Trump has used a derogatory, inaccurate version of her name and repeatedly sought to associate Chao to China, to the ridiculous point he suggested there might be some connection between the former Cabinet official and the usage of a location in D.C.’s Chinatown for at least temporarily storing documents associated with Biden’s vice presidency. “When I was young, some people deliberately misspelled or mispronounced my name,” Chao said. “Asian Americans have worked hard to change that experience for the next generation. He doesn’t seem to understand that, which says a whole lot more about him than it will ever say about Asian Americans.”
Chao is the wife of Senate GOP leader Mitch McConnell, and she also served in the presidential administration of George W. Bush. A spokesperson for Trump tried to credit the former president’s criticism of Chao to simply legitimate concern about her ties to China, which is just an utterly unserious argument. He’s not posting reasoned discussions of foreign financial ties. He is using the exact kind of derisive language that many would no doubt connect to instances of physical violence experienced by Asian Americans, including in the context of the COVID-19 pandemic, which Trump also tried — in another instance where he was relying on racism — to associate with the group. (The “China virus,” he insisted on calling it, as though he thought of himself as some wordsmith.
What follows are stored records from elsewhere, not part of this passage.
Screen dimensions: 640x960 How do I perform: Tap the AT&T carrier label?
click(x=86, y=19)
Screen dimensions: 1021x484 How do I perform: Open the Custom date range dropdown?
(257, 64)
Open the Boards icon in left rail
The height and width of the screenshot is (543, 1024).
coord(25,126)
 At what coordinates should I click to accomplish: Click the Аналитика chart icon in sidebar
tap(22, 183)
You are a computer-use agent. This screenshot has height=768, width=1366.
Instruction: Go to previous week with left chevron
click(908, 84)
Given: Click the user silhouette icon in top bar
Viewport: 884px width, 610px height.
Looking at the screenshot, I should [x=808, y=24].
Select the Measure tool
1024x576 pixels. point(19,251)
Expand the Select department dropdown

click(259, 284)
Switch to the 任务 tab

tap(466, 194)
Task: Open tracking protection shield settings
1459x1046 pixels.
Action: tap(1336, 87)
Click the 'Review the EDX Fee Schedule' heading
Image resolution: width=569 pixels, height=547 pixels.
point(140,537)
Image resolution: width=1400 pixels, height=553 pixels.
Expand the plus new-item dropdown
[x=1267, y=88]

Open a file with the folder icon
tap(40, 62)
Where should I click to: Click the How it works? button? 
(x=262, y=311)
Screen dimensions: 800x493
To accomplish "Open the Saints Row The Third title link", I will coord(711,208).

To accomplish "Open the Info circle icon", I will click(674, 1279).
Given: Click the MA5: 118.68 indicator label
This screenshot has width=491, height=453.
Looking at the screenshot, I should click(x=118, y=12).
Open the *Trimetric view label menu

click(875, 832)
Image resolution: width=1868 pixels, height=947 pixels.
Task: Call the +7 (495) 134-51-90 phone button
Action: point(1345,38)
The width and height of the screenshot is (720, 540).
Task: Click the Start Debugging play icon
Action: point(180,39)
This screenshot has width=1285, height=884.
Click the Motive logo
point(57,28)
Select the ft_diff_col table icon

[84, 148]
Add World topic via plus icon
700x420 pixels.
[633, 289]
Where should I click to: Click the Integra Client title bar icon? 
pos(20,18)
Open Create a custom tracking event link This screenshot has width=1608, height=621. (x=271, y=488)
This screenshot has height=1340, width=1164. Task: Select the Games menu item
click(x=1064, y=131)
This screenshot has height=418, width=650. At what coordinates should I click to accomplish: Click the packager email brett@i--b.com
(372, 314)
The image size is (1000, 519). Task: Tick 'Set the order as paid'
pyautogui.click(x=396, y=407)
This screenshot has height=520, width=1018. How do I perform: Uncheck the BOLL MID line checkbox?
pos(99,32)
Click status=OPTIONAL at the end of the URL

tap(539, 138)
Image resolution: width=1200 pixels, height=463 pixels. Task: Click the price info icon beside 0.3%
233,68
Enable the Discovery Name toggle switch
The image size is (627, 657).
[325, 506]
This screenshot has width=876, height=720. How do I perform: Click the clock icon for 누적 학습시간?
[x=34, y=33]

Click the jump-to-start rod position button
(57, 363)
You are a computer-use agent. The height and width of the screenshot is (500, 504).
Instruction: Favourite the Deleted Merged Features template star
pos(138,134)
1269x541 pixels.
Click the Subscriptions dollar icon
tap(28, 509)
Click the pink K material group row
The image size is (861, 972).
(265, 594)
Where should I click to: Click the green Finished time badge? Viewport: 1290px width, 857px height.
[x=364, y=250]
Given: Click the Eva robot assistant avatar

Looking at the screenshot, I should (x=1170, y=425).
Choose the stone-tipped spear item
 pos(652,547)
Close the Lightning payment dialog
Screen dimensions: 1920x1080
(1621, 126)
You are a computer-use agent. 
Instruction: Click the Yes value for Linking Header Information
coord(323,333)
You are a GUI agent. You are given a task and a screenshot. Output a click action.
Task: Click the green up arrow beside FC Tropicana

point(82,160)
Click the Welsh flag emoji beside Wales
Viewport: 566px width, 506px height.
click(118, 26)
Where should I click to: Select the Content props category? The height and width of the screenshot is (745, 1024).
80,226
He also called it “Kung-flu.”)
Trump has also derided people with Asian family ties in other contexts, even using antagonism of Asian communities against people who aren’t Asian, like Virginia GOP Governor Glenn Youngkin, whose name Trump claimed on his personal account on his knock-off social media site Truth Social “sounds Chinese.” (He isn’t.) Among the troubling elements to this story is that Republicans are largely sticking by Trump, yet again. “I hope no one is racist,” Sen. Rick Scott (R-Fla.) said last year when asked about some of Trump’s comments. “I hope no one says anything that’s inappropriate.” What a staggeringly weak statement.
Trump has also persistently belittled McConnell, which in actuality seems more connected to the longtime Senator’s disinterest in feverish loyalty than his real-world voting record. The former president has repeatedly turned against institutional interests of the GOP, supporting primary challengers to incumbents and the like, even as the party faces high-profile contests in general elections.